Although rodents are reservoir hosts for ST4 and are found all over the world, this subtype is most common in Europe. This may be due to the lack of information in many Asian countries and Africa. In an Iranian study by Mohammadpour et al. (2020), ST4 was isolated from cats and rats in Fars province, in southern Iran (75).

Birds are commonly infected with ST6, which has also been documented in livestock and humans (23). The current results showed the presence of ST6 in Kermanshah people, as observed in three mixed samples. Previously, this subtype was reported in humans, poultry, and cattle in the southwest, west, and south of Iran (24, 49, 55, 64). Of note, ST7, ST8, and ST9 were not identified in human population of Kermanshah.

Overall, several Blastocystis sp. subtypes can be found in human fecal samples simultaneously, and such mixed infections may result from various sources of infection (40). According to different studies, the prevalence of mixed infections ranges 1.1–14.6%, whereas herein, a higher prevalence was found (27%) (57). Moreover, the current study characterized ST1/ST3 and ST5 in mixed infections from Kermanshah, while other Iranian studies have reported ST1 and ST3 in them (57, 64, 76). A major finding of the current study was that some rare subtypes were distinguished in mixed infections, comparable to other studies across the country (26, 36, 57). In total, the evaluation of mixed infections and relevant subtypes is a cumbersome procedure and requires pure parasite cultures and molecular identification using subtyping methods (40).

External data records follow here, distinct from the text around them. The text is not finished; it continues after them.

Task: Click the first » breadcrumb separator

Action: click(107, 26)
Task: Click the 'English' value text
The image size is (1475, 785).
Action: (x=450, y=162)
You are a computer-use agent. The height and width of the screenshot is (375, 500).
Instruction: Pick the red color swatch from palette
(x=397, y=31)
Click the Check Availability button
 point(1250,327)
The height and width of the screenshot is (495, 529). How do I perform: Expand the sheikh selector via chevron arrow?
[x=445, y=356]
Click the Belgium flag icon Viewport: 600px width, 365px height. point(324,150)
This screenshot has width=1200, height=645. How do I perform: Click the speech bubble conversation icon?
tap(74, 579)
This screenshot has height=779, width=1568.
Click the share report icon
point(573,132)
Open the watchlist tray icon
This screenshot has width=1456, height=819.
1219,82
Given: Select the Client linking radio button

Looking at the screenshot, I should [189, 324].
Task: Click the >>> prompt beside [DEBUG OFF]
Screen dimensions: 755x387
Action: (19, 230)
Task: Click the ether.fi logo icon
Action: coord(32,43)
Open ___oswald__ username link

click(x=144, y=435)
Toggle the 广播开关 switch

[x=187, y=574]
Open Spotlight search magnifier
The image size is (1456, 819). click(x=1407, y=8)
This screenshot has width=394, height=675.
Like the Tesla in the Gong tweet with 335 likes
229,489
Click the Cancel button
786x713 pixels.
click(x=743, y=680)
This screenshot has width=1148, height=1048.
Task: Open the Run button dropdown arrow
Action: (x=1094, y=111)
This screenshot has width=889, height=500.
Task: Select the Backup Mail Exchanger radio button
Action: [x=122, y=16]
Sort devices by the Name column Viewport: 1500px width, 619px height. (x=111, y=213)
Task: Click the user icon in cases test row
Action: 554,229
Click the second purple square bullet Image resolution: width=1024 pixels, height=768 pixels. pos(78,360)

To the best of the authors’ knowledge, this is the first molecular study to investigate the distribution of human Blastocystis sp. subtypes in Kermanshah, Iran. Evidence of the molecular epidemiology of Blastocystis sp. in all parts of Iran is insufficient. In this study, ST3 was the most common subtype, followed by ST1, ST5, ST6, and ST4. Further studies are needed to identify Blastocystis sp. subtypes in different hosts. Recognition of Blastocystis sp. subtype distribution may help our understanding of the associated risk factors and transmission routes. Overall, the findings represented here indicate the possibility of zoonotic transmission of Blastocystis sp. in Kermanshah city.

Conflict of interests

The authors declare that they have no conflict of interest.